The 42-year-old award-winning activist, who campaigns for the Western Sahara's independence from Morocco, has vowed to continue her hunger strike at the airport in the Canary island of Lanzarote "until there is a solution".
The Spanish government Tuesday denied accusations by Haidar that it was putting pressure on her to end the protest, but said that she would be hospitalised if her life was in danger.
"I'm following the case... and I've been in touch with both governments," Pillay told a news conference in Geneva.
"I'm especially concerned about her health conditions. I hope for a quick resolution. I'm calling for Aminatou's right of return to her country."
Her comments followed a statement by UN chief Ban Ki-moon, who late Monday reiterated the appeal made last week by the UN High Commissioner for Refugees for Spain and Morocco "to consider any measure that could facilitate a resolution of the issue and end the current impasse".
"The UN is looking for ways it can help to resolve Ms Haidar's situation," spokesman Martin Nesirky told a press briefing.
Haidar accuses Morocco of violating Article 12 of the UN Covenant on Civil and Political Rights which states that "no one shall be arbitrarily deprived of the right to enter his own country."
Rabat has charged Haidar refused to "carry out the usual police formalities and denied her Moroccan nationality" when she arrived at the airport in the Western Sahara capital of Laayoune in November.

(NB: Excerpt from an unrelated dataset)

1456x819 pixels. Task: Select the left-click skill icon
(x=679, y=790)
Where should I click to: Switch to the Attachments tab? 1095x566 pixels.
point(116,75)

A judge on Monday ruled that her state of health did not justify any hospitalisation or force feeding, something Haidar has strongly opposed, as doctors and legal experts remained divided over the legality of any such move without her consent.
Spain's Socialist government appeared ready to prevent her death at all costs.
"It is up to her to decide and take responsibility... But yes, if there is a serious deterioration in her condition the judge will again intervene" and send her to hospital, Foreign Minister Miguel Angel Moratinos told a news conference in Brussels.
Haidar warned that she would take legal action if she is forced to end her hunger strike.
Any action "that takes place against the freely expressed will of Aminatou Haidar," particularly concerning an admission to hospital, "falls within the scope of criminal law," her lawyer, Ines Miranda, said in a statement.
It added that Haidar is "in full possession of her mental faculties".
A friend, Bachir Lekhfawni, told Spain's ABC newspaper from Laayoune that Haidar "will continue until death, that's certain. The family will not intervene."